- **Exercise brief**
Copy all entries exactly.

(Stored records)
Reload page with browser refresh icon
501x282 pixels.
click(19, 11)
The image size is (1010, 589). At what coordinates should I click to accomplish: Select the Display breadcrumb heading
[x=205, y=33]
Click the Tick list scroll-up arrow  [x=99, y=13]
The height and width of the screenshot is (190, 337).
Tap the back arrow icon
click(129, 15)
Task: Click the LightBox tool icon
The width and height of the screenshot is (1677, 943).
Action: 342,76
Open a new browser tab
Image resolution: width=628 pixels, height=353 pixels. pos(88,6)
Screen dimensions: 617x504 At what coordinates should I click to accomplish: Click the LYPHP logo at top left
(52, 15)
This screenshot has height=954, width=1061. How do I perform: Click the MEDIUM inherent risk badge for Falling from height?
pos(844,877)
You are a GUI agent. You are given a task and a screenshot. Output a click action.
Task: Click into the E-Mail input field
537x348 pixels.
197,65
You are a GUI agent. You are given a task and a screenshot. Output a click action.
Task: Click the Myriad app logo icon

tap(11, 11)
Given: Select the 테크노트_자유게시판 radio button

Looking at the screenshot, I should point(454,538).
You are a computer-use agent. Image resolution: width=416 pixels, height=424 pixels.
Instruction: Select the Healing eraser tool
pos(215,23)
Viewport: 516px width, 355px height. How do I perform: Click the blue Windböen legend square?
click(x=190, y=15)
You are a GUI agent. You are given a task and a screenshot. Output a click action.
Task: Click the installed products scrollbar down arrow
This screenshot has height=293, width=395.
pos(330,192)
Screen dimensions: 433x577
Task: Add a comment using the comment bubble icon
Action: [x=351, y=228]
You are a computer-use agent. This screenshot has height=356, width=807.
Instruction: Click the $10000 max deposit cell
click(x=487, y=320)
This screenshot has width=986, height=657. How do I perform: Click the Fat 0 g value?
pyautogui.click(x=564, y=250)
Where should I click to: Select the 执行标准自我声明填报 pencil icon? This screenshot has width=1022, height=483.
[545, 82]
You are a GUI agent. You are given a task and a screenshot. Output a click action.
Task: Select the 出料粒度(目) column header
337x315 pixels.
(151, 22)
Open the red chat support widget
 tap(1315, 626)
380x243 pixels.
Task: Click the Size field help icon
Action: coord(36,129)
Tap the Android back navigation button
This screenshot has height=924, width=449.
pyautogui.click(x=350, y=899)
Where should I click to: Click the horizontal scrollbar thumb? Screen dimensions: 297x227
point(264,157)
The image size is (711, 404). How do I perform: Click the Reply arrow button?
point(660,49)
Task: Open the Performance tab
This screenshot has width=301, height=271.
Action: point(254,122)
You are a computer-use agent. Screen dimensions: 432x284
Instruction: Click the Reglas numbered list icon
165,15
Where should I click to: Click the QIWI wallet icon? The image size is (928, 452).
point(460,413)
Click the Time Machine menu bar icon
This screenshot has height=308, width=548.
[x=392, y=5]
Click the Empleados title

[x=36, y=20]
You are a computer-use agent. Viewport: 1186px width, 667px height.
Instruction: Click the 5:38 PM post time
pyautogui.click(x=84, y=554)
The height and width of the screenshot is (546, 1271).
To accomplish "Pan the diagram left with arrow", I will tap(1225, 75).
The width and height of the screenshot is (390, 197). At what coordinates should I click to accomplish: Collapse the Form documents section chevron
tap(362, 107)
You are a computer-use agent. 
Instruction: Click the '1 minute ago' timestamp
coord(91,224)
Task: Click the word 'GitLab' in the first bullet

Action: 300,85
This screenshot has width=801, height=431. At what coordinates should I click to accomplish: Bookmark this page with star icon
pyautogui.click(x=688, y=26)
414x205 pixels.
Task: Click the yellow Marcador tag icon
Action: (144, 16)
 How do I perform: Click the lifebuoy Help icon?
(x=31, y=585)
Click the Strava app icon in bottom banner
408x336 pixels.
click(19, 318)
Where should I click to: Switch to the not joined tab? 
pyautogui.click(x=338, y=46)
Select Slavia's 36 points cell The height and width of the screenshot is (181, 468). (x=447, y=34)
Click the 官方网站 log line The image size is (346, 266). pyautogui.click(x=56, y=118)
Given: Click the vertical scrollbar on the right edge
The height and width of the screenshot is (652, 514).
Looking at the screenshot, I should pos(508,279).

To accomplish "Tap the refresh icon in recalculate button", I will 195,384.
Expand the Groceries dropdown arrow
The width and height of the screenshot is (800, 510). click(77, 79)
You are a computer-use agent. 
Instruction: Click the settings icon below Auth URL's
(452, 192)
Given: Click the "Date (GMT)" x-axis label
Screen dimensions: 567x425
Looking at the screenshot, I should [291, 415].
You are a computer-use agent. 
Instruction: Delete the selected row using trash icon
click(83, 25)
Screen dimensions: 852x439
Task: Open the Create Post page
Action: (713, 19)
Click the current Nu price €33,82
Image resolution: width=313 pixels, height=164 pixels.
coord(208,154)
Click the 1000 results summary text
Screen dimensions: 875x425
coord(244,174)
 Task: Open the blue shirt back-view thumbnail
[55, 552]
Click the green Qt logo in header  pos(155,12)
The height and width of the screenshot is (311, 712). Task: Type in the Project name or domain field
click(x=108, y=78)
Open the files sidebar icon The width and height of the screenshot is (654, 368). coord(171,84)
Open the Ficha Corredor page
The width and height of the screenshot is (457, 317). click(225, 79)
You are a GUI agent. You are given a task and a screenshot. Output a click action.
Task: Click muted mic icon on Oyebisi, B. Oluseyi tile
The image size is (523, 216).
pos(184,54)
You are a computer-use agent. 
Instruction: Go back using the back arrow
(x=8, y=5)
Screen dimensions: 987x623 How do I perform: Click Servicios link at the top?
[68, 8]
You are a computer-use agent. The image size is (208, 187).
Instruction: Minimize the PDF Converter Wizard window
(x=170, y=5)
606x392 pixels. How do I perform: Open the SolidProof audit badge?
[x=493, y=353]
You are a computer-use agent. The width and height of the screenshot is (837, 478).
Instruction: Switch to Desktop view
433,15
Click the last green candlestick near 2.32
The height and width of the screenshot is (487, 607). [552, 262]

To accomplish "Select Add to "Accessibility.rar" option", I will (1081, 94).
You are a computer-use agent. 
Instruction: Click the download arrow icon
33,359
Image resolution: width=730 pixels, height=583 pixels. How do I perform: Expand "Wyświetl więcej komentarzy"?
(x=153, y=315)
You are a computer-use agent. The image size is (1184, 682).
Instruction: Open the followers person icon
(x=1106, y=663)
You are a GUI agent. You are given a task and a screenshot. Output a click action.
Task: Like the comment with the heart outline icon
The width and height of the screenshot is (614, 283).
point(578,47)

- **Task answer**
Reload page with browser refresh icon
501x282 pixels.
click(19, 11)
The image size is (1010, 589). At what coordinates should I click to accomplish: Select the Display breadcrumb heading
[x=205, y=33]
Click the Tick list scroll-up arrow  [x=99, y=13]
The height and width of the screenshot is (190, 337).
Tap the back arrow icon
click(129, 15)
Task: Click the LightBox tool icon
The width and height of the screenshot is (1677, 943).
Action: 342,76
Open a new browser tab
Image resolution: width=628 pixels, height=353 pixels. pos(88,6)
Screen dimensions: 617x504 At what coordinates should I click to accomplish: Click the LYPHP logo at top left
(52, 15)
This screenshot has height=954, width=1061. How do I perform: Click the MEDIUM inherent risk badge for Falling from height?
pos(844,877)
You are a GUI agent. You are given a task and a screenshot. Output a click action.
Task: Click into the E-Mail input field
537x348 pixels.
197,65
You are a GUI agent. You are given a task and a screenshot. Output a click action.
Task: Click the Myriad app logo icon

tap(11, 11)
Given: Select the 테크노트_자유게시판 radio button

Looking at the screenshot, I should point(454,538).
You are a computer-use agent. Image resolution: width=416 pixels, height=424 pixels.
Instruction: Select the Healing eraser tool
pos(215,23)
Viewport: 516px width, 355px height. How do I perform: Click the blue Windböen legend square?
click(x=190, y=15)
You are a GUI agent. You are given a task and a screenshot. Output a click action.
Task: Click the installed products scrollbar down arrow
This screenshot has height=293, width=395.
pos(330,192)
Screen dimensions: 433x577
Task: Add a comment using the comment bubble icon
Action: [x=351, y=228]
You are a computer-use agent. This screenshot has height=356, width=807.
Instruction: Click the $10000 max deposit cell
click(x=487, y=320)
This screenshot has width=986, height=657. How do I perform: Click the Fat 0 g value?
pyautogui.click(x=564, y=250)
Where should I click to: Select the 执行标准自我声明填报 pencil icon? This screenshot has width=1022, height=483.
[545, 82]
You are a GUI agent. You are given a task and a screenshot. Output a click action.
Task: Select the 出料粒度(目) column header
337x315 pixels.
(151, 22)
Open the red chat support widget
 tap(1315, 626)
380x243 pixels.
Task: Click the Size field help icon
Action: coord(36,129)
Tap the Android back navigation button
This screenshot has height=924, width=449.
pyautogui.click(x=350, y=899)
Where should I click to: Click the horizontal scrollbar thumb? Screen dimensions: 297x227
point(264,157)
The image size is (711, 404). How do I perform: Click the Reply arrow button?
point(660,49)
Task: Open the Performance tab
This screenshot has width=301, height=271.
Action: point(254,122)
You are a computer-use agent. Screen dimensions: 432x284
Instruction: Click the Reglas numbered list icon
165,15
Where should I click to: Click the QIWI wallet icon? The image size is (928, 452).
point(460,413)
Click the Time Machine menu bar icon
This screenshot has height=308, width=548.
[x=392, y=5]
Click the Empleados title

[x=36, y=20]
You are a computer-use agent. Viewport: 1186px width, 667px height.
Instruction: Click the 5:38 PM post time
pyautogui.click(x=84, y=554)
The height and width of the screenshot is (546, 1271).
To accomplish "Pan the diagram left with arrow", I will tap(1225, 75).
The width and height of the screenshot is (390, 197). At what coordinates should I click to accomplish: Collapse the Form documents section chevron
tap(362, 107)
You are a computer-use agent. 
Instruction: Click the '1 minute ago' timestamp
coord(91,224)
Task: Click the word 'GitLab' in the first bullet

Action: 300,85
This screenshot has width=801, height=431. At what coordinates should I click to accomplish: Bookmark this page with star icon
pyautogui.click(x=688, y=26)
414x205 pixels.
Task: Click the yellow Marcador tag icon
Action: (144, 16)
 How do I perform: Click the lifebuoy Help icon?
(x=31, y=585)
Click the Strava app icon in bottom banner
408x336 pixels.
click(19, 318)
Where should I click to: Switch to the not joined tab? 
pyautogui.click(x=338, y=46)
Select Slavia's 36 points cell The height and width of the screenshot is (181, 468). (x=447, y=34)
Click the 官方网站 log line The image size is (346, 266). pyautogui.click(x=56, y=118)
Given: Click the vertical scrollbar on the right edge
The height and width of the screenshot is (652, 514).
Looking at the screenshot, I should pos(508,279).

To accomplish "Tap the refresh icon in recalculate button", I will 195,384.
Expand the Groceries dropdown arrow
The width and height of the screenshot is (800, 510). click(77, 79)
You are a computer-use agent. 
Instruction: Click the settings icon below Auth URL's
(452, 192)
Given: Click the "Date (GMT)" x-axis label
Screen dimensions: 567x425
Looking at the screenshot, I should [291, 415].
You are a computer-use agent. 
Instruction: Delete the selected row using trash icon
click(83, 25)
Screen dimensions: 852x439
Task: Open the Create Post page
Action: (713, 19)
Click the current Nu price €33,82
Image resolution: width=313 pixels, height=164 pixels.
coord(208,154)
Click the 1000 results summary text
Screen dimensions: 875x425
coord(244,174)
 Task: Open the blue shirt back-view thumbnail
[55, 552]
Click the green Qt logo in header  pos(155,12)
The height and width of the screenshot is (311, 712). Task: Type in the Project name or domain field
click(x=108, y=78)
Open the files sidebar icon The width and height of the screenshot is (654, 368). coord(171,84)
Open the Ficha Corredor page
The width and height of the screenshot is (457, 317). click(225, 79)
You are a GUI agent. You are given a task and a screenshot. Output a click action.
Task: Click muted mic icon on Oyebisi, B. Oluseyi tile
The image size is (523, 216).
pos(184,54)
You are a computer-use agent. 
Instruction: Go back using the back arrow
(x=8, y=5)
Screen dimensions: 987x623 How do I perform: Click Servicios link at the top?
[68, 8]
You are a computer-use agent. The image size is (208, 187).
Instruction: Minimize the PDF Converter Wizard window
(x=170, y=5)
606x392 pixels. How do I perform: Open the SolidProof audit badge?
[x=493, y=353]
You are a computer-use agent. The width and height of the screenshot is (837, 478).
Instruction: Switch to Desktop view
433,15
Click the last green candlestick near 2.32
The height and width of the screenshot is (487, 607). [552, 262]

To accomplish "Select Add to "Accessibility.rar" option", I will (1081, 94).
You are a computer-use agent. 
Instruction: Click the download arrow icon
33,359
Image resolution: width=730 pixels, height=583 pixels. How do I perform: Expand "Wyświetl więcej komentarzy"?
(x=153, y=315)
You are a computer-use agent. The image size is (1184, 682).
Instruction: Open the followers person icon
(x=1106, y=663)
You are a GUI agent. You are given a task and a screenshot. Output a click action.
Task: Like the comment with the heart outline icon
The width and height of the screenshot is (614, 283).
point(578,47)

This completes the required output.